Reprinted from the California Worker’s Comp Review. Reprinted exactly as published..

Vol. 9, No. 8 April 28, 1999 Other articles may be downloaded from their site at: www.cawcadvisor.com for a small fee.

Updated QME Regulations Undergo Public Review

Nearly 100 pages of Industrial Medical Council regulations are undergoing a host of changes, including several that will impact literally every one of the state’s nearly 4,000 Qualified Medical Evaluators.

The new QME regulations will give the council authority to lower by 50 percent the annual fees assessed QME’s, simplify many of the forms evaluators and injured workers use and make it easier for disabled physicians to join the evaluator ranks.

Also included in the draft regulations are a more detailed definition of face-to-face time and a 60-day deadline for submitting supplemental reports.
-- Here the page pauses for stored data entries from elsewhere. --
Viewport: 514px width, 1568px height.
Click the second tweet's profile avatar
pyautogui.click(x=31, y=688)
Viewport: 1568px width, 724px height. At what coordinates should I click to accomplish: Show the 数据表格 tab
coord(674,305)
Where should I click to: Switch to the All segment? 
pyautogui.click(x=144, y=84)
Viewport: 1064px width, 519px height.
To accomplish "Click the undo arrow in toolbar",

The updated regulations will be reviewed when the IMC meets May 20 in South San Francisco. After that, the regulations undergo a 45-day public comment period, followed by a public hearing.

"A lot of things will change based on the input of the public," said David Kizer, the IMC attorney overseeing the regulation changes. "Every time we’ve done this we’ve gotten some really good suggestions from the public."
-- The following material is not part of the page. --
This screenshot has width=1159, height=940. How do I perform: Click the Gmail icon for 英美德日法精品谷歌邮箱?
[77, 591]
Doctors who do more than 25 medical-legal exams a year will see QME fees drop from $500 to $250 a year. Those who do from 11 to 24 evaluations a year will pay $125 annually and QME’s who do 10 or less medical-legal reports a year will pay $110.

The dramatic cut in QME fees was approved last December by the IMC. Kizer said it takes a regulation change to put the fee reduction in effect. Since the fee cut is being processed as part of the update of all QME regulations, evaluators will see their fees drop when the full set of new regulations take effect later this year, he said. Most QME’s won’t begin paying the reduced fees until 2000, Kizer said.

The IMC reduced fees because it has a $4 million surplus – an amount that exceeds its annual budget.

Another feature of the regulation changes is a new section that sets 60 days as the deadline for submitting supplemental reports in unrepresented cases. The current regulations are silent on how promptly such reports should be submitted.

The proposed regulations amplify the current definition of face-to-face time by saying this standard is met when the evaluation is "in direct face-to-face physical contact with an injured worker." The word "physical" was added in the new regulation. Likewise, the regulation says face to face time can’t be considered as "time spent by the injured working in a waiting room or area." Kizer said he expects the face-to-face wording to be further refined after public input is received.

Face-to-face time became an issue last year when an Orange County doctor was hit with 67 felony charges because he counted the time patients spent in the waiting room as face-to-face time. A judge threw out the case, which was based on an alleged violation of a Labor Code Section, not the IMC’s regulations.

 

"We’ve had complaints that some physicians don’t get supplemental

reports to parties in a timely manner."

---David Kizer, IMC attorney

 

The regulation update includes a section that allows physicians who are retired due to a disability to qualify as a QME under special ""retired physician""status by having 10 years experience in worker’s compensation medicine. The standard is higher for other retired doctors.

Kizer said several forms used by doctors and injured workers have been updated, "We tried to give them more information, and at the same time we tried to simplify the forms."